----- Dataset extract -----
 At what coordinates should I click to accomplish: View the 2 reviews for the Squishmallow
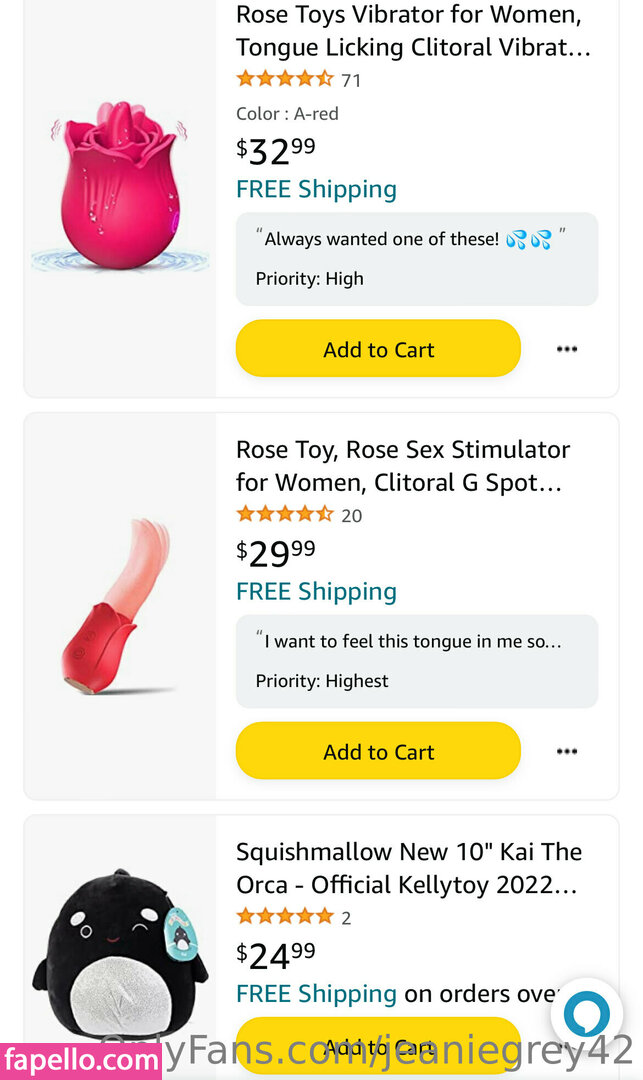346,918
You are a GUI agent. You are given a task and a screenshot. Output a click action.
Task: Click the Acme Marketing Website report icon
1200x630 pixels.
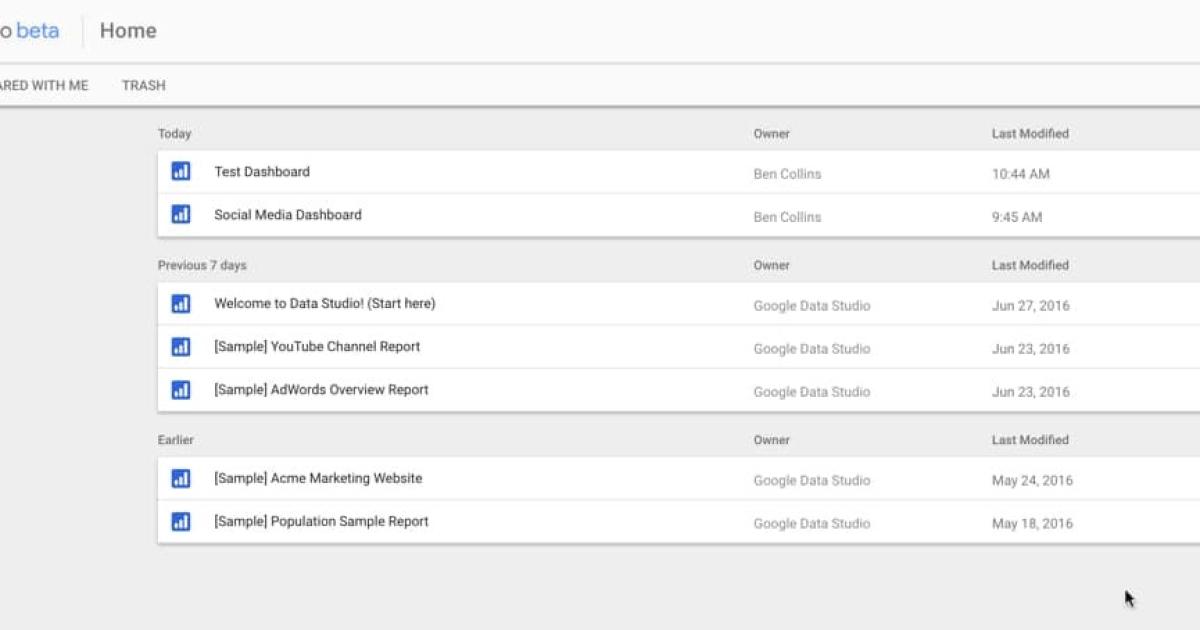pyautogui.click(x=181, y=478)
-----
* [Directions]: Output the data exactly as it is, with the pictures dropped.

* [Output of the task]:
 At what coordinates should I click to accomplish: View the 2 reviews for the Squishmallow
346,918
You are a GUI agent. You are given a task and a screenshot. Output a click action.
Task: Click the Acme Marketing Website report icon
1200x630 pixels.
pyautogui.click(x=181, y=478)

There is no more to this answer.